Collected data entries
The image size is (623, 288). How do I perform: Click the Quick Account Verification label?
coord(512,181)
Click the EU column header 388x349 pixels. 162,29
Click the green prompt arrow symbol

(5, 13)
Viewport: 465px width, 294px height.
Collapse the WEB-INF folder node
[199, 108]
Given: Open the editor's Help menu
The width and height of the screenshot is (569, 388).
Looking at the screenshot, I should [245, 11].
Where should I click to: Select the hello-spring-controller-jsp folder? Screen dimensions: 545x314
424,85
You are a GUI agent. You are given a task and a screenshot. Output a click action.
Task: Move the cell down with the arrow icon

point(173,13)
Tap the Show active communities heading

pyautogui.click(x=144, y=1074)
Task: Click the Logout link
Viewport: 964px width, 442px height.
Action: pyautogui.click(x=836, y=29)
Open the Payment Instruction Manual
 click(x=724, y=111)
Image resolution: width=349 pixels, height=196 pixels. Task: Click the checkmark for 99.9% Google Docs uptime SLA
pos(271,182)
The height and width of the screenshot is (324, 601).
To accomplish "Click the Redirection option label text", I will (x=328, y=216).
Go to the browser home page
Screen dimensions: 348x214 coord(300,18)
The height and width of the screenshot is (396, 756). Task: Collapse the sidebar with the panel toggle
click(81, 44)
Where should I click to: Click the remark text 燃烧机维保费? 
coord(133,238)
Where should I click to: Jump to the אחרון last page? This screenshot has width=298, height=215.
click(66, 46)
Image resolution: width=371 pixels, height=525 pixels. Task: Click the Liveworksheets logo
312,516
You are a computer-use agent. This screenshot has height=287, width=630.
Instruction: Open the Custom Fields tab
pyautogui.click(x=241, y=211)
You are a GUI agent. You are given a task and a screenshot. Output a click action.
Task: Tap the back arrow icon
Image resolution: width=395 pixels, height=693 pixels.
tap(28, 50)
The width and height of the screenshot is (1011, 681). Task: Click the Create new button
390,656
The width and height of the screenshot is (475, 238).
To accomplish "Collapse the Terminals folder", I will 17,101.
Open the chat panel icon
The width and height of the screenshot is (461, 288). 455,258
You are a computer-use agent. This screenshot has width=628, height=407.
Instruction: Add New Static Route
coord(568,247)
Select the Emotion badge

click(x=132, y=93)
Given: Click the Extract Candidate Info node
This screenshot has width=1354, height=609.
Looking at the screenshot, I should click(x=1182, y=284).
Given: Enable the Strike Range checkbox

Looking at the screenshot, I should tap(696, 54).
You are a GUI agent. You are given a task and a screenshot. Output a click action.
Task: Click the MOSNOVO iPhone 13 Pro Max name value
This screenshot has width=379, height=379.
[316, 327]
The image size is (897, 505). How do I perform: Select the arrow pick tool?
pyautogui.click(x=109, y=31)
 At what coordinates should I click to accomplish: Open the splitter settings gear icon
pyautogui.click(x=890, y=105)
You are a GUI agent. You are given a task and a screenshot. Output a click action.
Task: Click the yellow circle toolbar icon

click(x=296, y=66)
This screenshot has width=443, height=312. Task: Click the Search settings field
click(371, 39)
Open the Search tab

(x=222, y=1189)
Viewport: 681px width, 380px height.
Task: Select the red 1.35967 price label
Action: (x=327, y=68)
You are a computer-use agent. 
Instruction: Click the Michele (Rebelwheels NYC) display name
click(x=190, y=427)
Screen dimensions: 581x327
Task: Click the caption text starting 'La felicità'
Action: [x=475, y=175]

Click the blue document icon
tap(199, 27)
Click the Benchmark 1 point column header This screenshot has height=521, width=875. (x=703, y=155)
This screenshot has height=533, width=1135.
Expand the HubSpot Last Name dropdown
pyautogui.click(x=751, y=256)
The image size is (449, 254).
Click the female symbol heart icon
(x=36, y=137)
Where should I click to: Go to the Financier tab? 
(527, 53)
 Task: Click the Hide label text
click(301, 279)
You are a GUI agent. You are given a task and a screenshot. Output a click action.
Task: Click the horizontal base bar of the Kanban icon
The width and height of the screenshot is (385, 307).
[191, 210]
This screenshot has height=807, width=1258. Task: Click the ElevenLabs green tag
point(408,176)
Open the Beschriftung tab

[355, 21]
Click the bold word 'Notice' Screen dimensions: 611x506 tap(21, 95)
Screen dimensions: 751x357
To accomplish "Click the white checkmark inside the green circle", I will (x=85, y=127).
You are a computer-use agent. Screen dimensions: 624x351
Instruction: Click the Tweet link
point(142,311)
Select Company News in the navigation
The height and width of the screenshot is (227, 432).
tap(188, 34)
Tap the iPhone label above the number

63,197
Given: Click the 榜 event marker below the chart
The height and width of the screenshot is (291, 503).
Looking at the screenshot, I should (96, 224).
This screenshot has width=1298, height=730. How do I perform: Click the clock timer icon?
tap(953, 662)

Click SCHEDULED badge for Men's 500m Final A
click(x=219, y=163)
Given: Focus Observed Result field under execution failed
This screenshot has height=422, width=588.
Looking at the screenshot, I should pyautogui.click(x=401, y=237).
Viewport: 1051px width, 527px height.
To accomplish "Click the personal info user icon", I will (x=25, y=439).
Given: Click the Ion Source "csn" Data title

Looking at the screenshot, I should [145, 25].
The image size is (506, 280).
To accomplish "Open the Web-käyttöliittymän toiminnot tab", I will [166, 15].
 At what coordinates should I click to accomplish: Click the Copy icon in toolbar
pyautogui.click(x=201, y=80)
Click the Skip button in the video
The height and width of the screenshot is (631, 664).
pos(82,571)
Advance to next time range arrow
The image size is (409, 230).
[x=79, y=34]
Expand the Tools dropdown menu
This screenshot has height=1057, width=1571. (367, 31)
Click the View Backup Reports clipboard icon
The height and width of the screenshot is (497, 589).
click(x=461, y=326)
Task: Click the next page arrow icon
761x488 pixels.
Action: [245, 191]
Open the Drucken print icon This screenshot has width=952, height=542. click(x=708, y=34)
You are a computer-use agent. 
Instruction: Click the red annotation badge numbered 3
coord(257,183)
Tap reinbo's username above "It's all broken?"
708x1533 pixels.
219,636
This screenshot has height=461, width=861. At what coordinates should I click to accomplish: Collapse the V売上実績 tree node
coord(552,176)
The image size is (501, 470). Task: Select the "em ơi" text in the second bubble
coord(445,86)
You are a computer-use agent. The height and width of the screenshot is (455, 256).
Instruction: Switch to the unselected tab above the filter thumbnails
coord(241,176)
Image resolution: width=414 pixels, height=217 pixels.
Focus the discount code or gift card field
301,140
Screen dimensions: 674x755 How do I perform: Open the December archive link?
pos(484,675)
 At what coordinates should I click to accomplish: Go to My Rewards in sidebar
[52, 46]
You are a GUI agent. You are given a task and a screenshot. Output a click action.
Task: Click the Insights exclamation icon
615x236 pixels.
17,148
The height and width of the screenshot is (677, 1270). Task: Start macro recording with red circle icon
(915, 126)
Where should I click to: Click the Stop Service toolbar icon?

= EXERCISE =
Pull every line containing the word "computer" out of the entries above.

= RESPONSE AREA =
You are a computer-use agent. This screenshot has height=287, width=630.
You are a computer-use agent. This screenshot has width=628, height=407.
You are a computer-use agent. 
You are a computer-use agent. Screen dimensions: 624x351
You are a computer-use agent. 
You are a computer-use agent. The height and width of the screenshot is (455, 256).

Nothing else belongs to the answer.